One man dies and 24 are injured in Huamantla’s amateur bullfighting festival, Mexico
[video:bliptv:422064]One man dies and 24 are injured in Huamantla’s amateur bullfighting festival, Mexico
One man died and 24 people, including one women, were injured in Huamantla’s amateur bullfighting festival in Mexico this weekend.
Each year, the small town of Huamantla in the state of Tlaxcala celebrates the day of the Virgin Mary by creating brightly-coloured designs and draping the streets in colour. But it’s the amateur bull-fighting event that follows the solemn religious procession rather than the local craftsmanship which makes the headlines. Thousands of Mexicans – both locals and tourists – flock to the town either to sit in the stalls and watch their fellow country-men tempt death, or to challenge the bulls themselves.
The smell of wet paint was still in the air from the wooden hoardings which were erected the night before to protect the crowds from the marauding bulls, two of which are let into each of 18 streets in the town. Entire families from old men and women through to tiny babies made themselves comfortable before the spectacle began and paid for prime position.
Street vendors paced along the outside of the hoardings selling umbrellas to keep off the sun, nuts, soft drinks, ice-cream souvenir T-shirts, sweets, hats and fake, fuzzy bull’s horns.
Next to me, a couple of young men discussed some business matters as they supped from enormous, special edition bottles of Sol, one of the sponsors of this annual event. The heady mix of alcohol, hot sun and adrenalin creates a dangerous environment in which it’s very easy for things to go badly wrong, and many of the young men and women milling around in the midday sun are already drunk.
Suddenly a scream goes up, and the bulls are upon us – or so it feels. It’s the first time your humble correspondent has been so close to a 500 kilo, angry panting bull that is being mercilessly taunted by the frantic crowd, and with every pass its sweaty flanks brushed against the wooden hoardings – 50 cm between me and certain death.

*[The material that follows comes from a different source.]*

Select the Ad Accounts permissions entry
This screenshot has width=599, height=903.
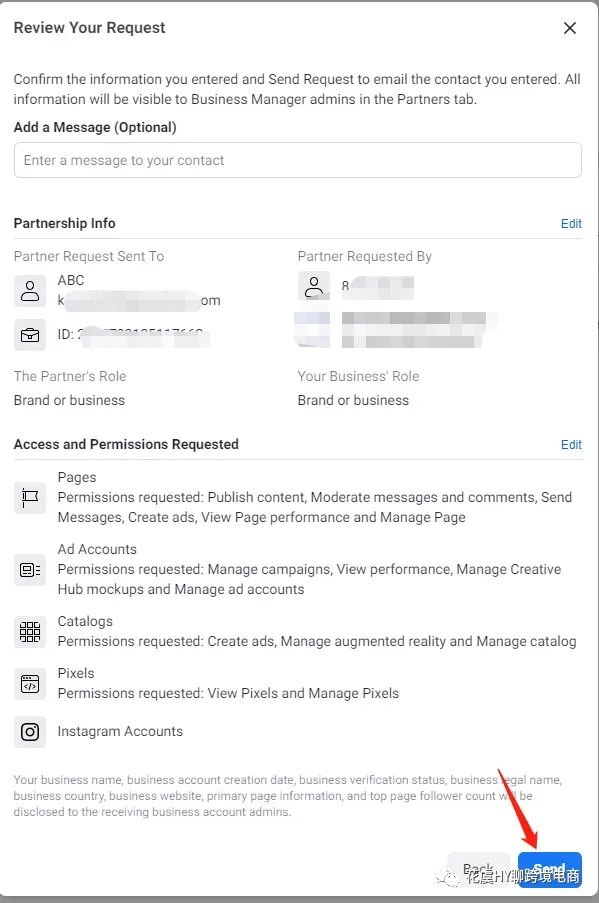pos(309,570)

The black beauty began by pacing the road, sizing up its adversaries. As it trotted along the side of the hoardings, people standing in the road scattered in every direction, some of them leaping onto the hoardings, others finding tiny gaps to squeeze through in the wooden barriers to get themselves out of harm’s way.
Taunters are all around – every man and his wife screamed at the animal as it stood bewildered and sweaty in the centre of the road. The first serious adversary arrived, dressed in jeans and a white T-shirt sporting a silhouette of a proudly standing toro. He dragged his feet behind him in the dusty road as he eyed his challenger, the bull switching his eyes from the solitary Mexican to the crowd and back again – unsure of who to focus on.
The aspiring matador opened his old, dusky pink cloak – probably passed down to him from a former glorious matador family member, or perhaps picked up in a junk shop – and the battle begins. The bull, already tired from running, plunged for the cloak and the Mexican matador moved graceful to the side. This exchange went on for some time, the bull alternating his attention between his adversary and the maddening crowd.
Finally, in an act of triumph, the Mexican kneels whilst making eye-contact with the enormous animal standing before him, reaching out and to the side to touch the tip of the bull’s horn before retreating in victory. He will live to boast the tale – others won’t be so lucky.